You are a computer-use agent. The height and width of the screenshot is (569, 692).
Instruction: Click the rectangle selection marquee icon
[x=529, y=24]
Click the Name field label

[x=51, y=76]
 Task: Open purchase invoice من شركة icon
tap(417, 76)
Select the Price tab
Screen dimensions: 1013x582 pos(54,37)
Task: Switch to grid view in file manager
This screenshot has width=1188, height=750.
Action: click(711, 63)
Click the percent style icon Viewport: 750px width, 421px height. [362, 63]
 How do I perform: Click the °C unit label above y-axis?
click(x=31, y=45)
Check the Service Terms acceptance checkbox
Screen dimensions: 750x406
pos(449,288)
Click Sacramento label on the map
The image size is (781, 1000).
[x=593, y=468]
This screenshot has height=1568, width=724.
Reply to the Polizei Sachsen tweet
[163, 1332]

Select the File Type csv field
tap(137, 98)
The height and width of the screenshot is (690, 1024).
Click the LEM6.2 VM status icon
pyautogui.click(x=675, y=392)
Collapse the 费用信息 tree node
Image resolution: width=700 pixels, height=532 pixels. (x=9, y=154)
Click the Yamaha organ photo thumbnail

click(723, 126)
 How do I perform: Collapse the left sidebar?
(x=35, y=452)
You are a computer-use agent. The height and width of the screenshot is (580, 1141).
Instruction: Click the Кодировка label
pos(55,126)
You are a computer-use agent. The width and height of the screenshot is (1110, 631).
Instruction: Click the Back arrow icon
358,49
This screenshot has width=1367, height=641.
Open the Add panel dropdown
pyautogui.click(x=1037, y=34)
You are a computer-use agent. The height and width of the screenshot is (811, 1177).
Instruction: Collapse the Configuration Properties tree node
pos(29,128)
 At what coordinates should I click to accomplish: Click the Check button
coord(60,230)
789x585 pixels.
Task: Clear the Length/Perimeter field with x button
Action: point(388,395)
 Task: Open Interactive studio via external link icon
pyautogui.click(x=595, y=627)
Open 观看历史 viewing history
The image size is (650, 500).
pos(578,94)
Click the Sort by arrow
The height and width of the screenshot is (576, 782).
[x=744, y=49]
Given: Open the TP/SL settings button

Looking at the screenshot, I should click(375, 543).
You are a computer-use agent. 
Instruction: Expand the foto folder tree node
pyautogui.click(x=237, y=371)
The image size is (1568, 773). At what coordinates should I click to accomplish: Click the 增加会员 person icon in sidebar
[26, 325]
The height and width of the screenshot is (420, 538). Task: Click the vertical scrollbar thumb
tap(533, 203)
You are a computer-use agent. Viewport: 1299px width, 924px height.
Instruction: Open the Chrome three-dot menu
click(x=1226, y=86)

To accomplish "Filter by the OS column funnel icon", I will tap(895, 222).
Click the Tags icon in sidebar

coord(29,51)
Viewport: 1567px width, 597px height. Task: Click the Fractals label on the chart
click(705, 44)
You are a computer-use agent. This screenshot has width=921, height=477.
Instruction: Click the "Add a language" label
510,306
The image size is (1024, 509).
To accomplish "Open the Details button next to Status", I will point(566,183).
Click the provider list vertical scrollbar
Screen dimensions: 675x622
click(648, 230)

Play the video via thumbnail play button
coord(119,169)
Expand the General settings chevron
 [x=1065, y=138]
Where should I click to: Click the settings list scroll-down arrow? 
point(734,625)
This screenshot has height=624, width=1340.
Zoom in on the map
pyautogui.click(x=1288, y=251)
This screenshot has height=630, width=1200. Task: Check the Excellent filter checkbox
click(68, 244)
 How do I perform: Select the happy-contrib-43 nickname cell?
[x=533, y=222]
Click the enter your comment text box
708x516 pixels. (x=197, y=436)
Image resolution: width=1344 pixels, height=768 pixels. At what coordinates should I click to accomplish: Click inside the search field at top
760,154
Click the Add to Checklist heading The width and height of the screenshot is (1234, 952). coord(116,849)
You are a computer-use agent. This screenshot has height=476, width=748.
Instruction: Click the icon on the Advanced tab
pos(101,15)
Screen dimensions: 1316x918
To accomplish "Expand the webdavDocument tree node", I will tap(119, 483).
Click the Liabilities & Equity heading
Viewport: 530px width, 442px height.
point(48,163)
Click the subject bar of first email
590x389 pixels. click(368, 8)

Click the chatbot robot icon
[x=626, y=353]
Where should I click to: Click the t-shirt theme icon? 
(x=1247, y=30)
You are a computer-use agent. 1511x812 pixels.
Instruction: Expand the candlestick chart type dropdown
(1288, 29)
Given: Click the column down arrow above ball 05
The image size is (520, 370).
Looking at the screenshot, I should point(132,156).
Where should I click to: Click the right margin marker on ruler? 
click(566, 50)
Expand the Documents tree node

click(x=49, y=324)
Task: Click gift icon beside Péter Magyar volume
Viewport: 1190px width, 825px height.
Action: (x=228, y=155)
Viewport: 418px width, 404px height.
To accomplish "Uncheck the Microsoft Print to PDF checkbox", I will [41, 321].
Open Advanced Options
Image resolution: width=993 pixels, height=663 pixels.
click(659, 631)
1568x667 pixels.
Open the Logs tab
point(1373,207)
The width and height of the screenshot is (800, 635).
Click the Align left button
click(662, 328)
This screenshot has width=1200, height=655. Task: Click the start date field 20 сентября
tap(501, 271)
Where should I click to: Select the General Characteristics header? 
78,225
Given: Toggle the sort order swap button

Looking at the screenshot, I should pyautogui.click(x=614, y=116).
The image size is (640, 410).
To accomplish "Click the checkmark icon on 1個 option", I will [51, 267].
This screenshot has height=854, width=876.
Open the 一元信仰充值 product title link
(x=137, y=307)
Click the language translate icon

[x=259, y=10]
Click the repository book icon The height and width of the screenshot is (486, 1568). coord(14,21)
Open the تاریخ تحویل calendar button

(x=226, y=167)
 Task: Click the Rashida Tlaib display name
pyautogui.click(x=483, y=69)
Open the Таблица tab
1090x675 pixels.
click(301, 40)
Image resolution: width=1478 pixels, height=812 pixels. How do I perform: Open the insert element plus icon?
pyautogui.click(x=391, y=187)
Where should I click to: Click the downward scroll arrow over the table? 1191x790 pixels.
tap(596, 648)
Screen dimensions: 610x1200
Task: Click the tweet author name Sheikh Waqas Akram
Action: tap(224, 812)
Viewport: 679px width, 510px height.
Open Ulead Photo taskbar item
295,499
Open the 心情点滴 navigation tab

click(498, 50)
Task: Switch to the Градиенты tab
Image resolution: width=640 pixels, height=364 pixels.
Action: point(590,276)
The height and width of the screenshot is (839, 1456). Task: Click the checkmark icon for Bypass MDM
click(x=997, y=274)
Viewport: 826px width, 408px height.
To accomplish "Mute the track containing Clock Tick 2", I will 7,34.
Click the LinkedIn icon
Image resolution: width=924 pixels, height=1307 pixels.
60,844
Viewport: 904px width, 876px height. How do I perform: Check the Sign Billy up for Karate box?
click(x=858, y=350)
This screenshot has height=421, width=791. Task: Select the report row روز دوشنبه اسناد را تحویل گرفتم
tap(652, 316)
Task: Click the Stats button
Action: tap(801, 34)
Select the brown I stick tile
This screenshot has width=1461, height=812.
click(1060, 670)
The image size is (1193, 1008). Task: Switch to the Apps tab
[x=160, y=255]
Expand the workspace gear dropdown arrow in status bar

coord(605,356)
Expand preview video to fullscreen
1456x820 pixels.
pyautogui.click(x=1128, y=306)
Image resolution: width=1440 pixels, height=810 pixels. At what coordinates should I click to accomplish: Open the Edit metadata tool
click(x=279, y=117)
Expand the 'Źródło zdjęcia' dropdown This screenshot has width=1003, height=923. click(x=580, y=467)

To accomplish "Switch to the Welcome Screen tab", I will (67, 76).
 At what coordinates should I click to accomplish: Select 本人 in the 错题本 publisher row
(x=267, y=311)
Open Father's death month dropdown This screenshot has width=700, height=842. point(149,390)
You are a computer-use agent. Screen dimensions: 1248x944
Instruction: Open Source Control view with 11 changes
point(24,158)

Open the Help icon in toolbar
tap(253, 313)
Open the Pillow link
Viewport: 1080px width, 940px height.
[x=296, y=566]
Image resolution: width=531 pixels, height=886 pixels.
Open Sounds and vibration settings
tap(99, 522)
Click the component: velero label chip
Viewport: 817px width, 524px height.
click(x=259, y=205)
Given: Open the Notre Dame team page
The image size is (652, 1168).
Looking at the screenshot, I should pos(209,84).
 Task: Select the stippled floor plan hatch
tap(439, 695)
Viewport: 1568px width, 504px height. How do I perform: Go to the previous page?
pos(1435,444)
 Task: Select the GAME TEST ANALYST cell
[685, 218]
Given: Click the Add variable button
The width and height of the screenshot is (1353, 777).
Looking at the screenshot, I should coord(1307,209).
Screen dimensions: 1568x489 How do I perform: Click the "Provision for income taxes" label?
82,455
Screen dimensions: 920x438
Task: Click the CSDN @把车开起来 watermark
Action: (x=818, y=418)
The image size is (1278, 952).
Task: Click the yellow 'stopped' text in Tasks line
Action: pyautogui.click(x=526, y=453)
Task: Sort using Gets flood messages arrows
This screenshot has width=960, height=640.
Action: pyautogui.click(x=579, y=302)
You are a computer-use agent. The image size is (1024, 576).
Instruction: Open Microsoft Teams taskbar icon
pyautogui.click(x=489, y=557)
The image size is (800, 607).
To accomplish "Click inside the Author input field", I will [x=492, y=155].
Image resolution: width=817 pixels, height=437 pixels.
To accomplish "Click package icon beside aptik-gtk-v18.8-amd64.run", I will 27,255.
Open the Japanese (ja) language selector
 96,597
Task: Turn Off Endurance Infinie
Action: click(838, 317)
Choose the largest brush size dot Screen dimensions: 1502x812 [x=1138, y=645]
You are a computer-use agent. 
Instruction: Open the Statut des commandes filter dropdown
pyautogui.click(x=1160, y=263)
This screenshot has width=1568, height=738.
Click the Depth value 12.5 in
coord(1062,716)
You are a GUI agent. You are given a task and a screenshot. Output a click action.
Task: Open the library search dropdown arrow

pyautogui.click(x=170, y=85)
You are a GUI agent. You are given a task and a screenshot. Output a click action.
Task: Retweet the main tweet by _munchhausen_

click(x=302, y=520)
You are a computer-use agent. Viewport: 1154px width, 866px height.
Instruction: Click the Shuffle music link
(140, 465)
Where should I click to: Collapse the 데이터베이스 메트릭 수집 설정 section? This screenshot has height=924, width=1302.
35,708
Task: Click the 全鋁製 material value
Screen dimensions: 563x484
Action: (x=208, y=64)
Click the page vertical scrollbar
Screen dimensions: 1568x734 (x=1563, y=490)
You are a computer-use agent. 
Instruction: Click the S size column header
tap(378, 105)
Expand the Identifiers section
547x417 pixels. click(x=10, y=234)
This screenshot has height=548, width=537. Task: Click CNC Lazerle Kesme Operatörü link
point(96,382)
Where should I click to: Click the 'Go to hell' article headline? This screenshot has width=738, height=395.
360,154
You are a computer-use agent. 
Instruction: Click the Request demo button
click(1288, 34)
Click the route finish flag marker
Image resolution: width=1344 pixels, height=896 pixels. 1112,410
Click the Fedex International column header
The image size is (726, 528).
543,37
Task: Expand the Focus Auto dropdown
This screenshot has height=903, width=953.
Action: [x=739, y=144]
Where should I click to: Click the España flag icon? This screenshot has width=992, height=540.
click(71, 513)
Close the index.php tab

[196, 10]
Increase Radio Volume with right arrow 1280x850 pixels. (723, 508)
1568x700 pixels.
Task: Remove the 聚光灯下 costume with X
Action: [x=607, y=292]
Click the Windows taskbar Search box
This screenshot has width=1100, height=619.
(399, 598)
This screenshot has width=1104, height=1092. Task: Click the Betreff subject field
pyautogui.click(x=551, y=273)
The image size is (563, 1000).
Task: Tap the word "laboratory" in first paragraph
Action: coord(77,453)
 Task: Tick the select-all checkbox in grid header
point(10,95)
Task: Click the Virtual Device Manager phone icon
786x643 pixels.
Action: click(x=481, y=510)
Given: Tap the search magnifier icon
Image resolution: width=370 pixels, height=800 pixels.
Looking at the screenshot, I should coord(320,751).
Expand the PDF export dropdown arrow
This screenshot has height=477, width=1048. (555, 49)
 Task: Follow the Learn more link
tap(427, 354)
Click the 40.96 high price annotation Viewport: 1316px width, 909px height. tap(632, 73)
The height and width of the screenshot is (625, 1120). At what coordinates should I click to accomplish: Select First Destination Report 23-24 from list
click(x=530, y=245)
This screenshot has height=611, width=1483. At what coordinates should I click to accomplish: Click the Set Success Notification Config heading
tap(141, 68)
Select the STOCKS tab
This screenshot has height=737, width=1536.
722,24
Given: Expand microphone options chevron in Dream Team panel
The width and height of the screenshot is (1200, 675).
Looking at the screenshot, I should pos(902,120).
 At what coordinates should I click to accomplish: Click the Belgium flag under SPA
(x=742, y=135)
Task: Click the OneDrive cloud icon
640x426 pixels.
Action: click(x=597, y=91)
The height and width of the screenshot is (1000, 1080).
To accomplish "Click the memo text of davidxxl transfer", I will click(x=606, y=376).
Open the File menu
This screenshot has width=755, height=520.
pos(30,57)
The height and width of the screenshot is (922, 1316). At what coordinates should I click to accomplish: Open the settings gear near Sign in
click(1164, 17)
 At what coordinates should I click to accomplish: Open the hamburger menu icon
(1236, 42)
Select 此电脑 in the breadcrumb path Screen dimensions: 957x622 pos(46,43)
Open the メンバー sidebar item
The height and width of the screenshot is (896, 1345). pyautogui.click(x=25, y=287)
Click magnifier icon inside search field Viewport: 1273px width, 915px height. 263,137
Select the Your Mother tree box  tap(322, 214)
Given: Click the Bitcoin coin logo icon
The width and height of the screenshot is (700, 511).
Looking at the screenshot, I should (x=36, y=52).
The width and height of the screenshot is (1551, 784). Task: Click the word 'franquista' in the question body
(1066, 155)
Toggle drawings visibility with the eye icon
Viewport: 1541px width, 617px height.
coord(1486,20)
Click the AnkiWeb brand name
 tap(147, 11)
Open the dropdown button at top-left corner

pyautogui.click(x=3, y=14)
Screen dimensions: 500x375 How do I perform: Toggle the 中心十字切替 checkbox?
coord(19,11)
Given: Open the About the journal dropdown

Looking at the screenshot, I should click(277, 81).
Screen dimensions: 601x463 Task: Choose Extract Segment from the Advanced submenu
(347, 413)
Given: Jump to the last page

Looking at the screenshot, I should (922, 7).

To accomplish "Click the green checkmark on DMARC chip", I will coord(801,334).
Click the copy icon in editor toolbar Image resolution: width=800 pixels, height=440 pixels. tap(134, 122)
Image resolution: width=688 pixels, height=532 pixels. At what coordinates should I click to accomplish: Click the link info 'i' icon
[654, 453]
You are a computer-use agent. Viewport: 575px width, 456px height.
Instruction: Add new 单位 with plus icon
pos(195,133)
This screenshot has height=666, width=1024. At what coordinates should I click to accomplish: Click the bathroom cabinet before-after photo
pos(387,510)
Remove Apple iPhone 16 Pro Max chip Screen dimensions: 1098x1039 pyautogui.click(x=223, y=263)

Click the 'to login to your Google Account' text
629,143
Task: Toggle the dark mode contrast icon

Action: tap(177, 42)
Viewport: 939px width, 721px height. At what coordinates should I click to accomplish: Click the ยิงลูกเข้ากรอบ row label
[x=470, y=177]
_ _ _ _
▸ YOUR ASSIGNMENT
Your answer should be a single number: how many lines of the material above include "chip".

▸ TASK SOLUTION
3